Obligation means any obligation or liability of any of the Loan Parties to the Agent or any of the Lenders, howsoever created, arising or evidenced, whether direct or indirect, absolute or contingent, now or hereafter existing, or due or to become due, under or in connection with this Agreement, the Notes, the Letters of Credit, the Agent’s Letter or any other Loan Document. Obligations shall include the liabilities to a Lender or Affiliate of a Lender under any Lender-Provided Hedge but shall not include the liabilities to other Persons under any other Hedge. Notwithstanding anything to the contrary contained in the foregoing, the Obligations shall not include any Excluded Hedge Liabilities.
Official Body means any national, federal, state, local or other government or political subdivision or any agency, authority, board, bureau, central bank, commission, department or instrumentality of either, or any court, tribunal, grand jury or arbitrator, in each case whether foreign or domestic.
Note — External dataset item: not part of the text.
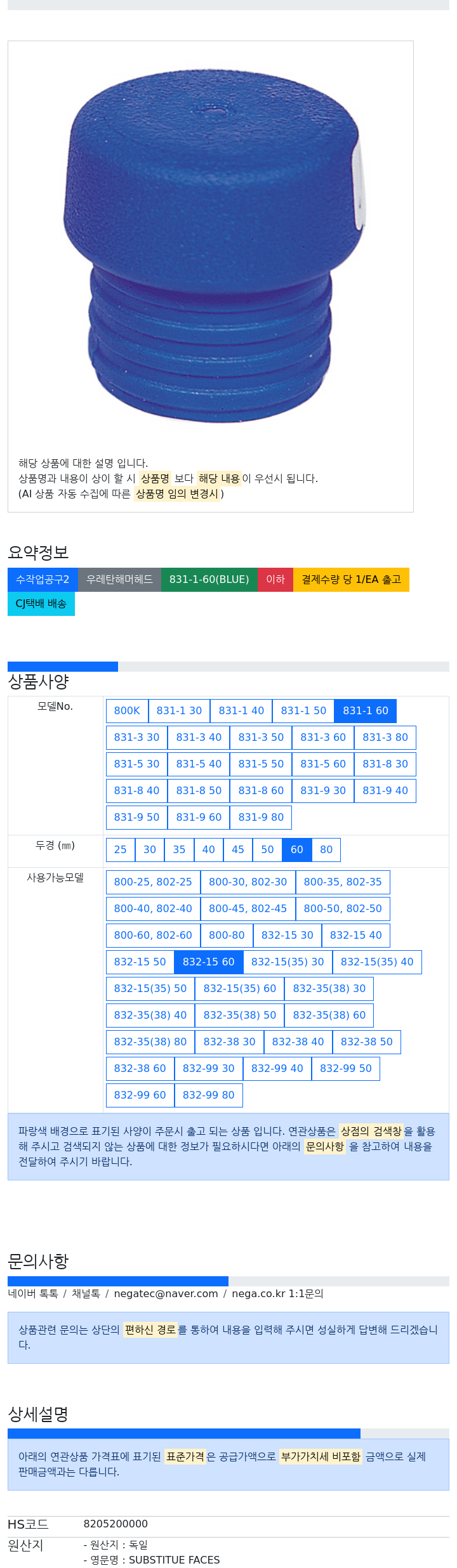Select compatible model 800-25, 802-25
Optional Currency means any of the following lawful currencies: British Pounds Sterling, Japanese Yen, Swiss Francs, the Euro and any other currency approved by Agent and all of the Lenders pursuant to Section 2.11.5 [Requests for Additional Optional Currencies]. Subject to Section 2.11.4 [European Monetary Union], each Optional Currency must be the lawful currency of the specified country.
Optional Currency Loans means a Revolving Credit Loan made in an Optional Currency.
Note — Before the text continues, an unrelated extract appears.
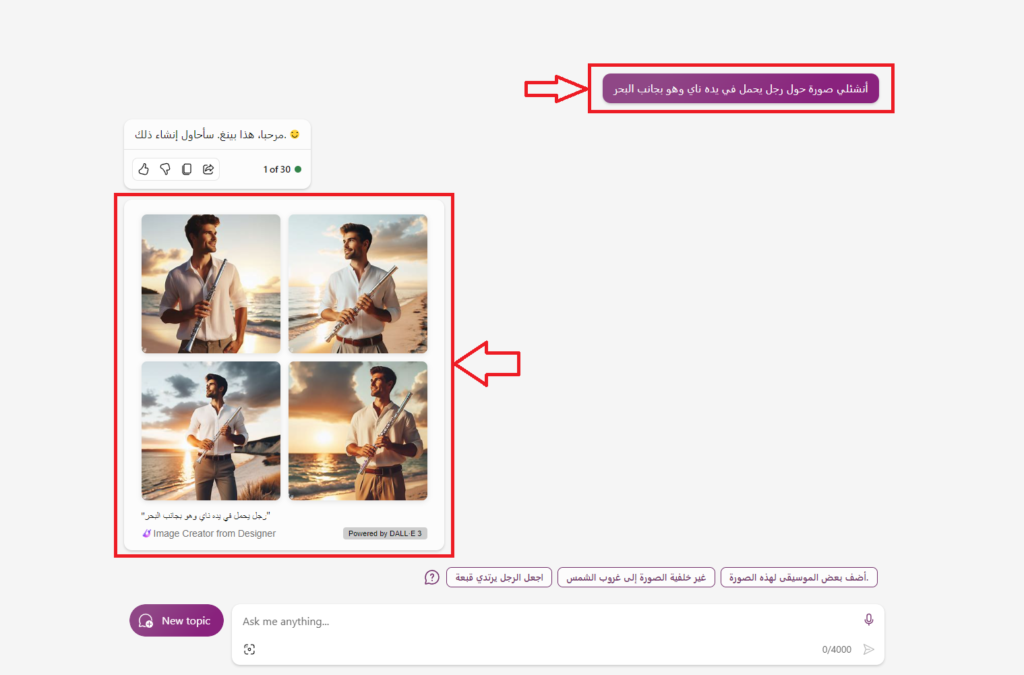Click the thumbs up like icon
1024x675 pixels.
[x=143, y=169]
Order has the meaning given to such term in Section 2.10.9 [Liability for Acts and Omissions].
Original Currency has the meaning assigned to such term in Section 4.11.1 [Currency Conversion Procedures for Judgments].
Other Connection Taxes means, with respect to the Agent or any Lender, Taxes imposed as a result of the Agent or such Lender conducting or having conducted a sufficient level of ongoing business or income-generating activity in the jurisdiction imposing such Tax to subject it to tax generally on the income or privilege of doing business or unretained earnings associated with such activity (but, without broadening the scope of the foregoing, not including any Tax (other than a Tax on income or gains) imposed as a result of the Agent or such Lender having executed, delivered, become a party to, performed its obligations under, received payments under, received or perfected a security interest under, engaged in any other transaction
pursuant to or enforced any Loan Documents, or sold or assigned an interest in any Loan or Loan Document).
Other Currency has the meaning assigned to such term in Section 4.11.1 [Currency Conversion Procedures for Judgments].
Other Taxes means all present or future stamp, court or documentary, intangible, recording, filing or similar Taxes or any other excise or property taxes, charges or similar levies arising from any payment made under, from the execution, delivery, performance, enforcement or registration of, from the receipt or perfection of a security interest under, or otherwise with respect to this Agreement or any other Loan Document, except any such Taxes that are (i) Other Connection Taxes imposed with respect to an assignment (other than an assignment made pursuant to Section 4.5.2 [Replacement of a Lender]) or (ii) Excluded Taxes.
Overnight Rate means for any day with respect to any Loans in an Optional Currency, the rate of interest per annum as determined by the Agent at which overnight deposits in such currency, in an amount approximately equal to the amount with respect to which such rate is being determined, would be offered for such day in the Relevant Interbank Market.
Participant Register has the meaning assigned to such term in Section 10.11.4 [Participations].
Participating Member State means any member State of the European Communities that adopts or has adopted the euro as its lawful currency in accordance with legislation of the European Community relating to Economic and Monetary Union.
Participation Advance means, with respect to any Lender, such Lender’s payment in respect of its participation in a Letter of Credit Borrowing according to its Ratable Share pursuant to Section 2.10.4 [Repayment of Participation Advances].
PBGC means the Pension Benefit Guaranty Corporation established pursuant to Subtitle A of Title IV of ERISA or any successor.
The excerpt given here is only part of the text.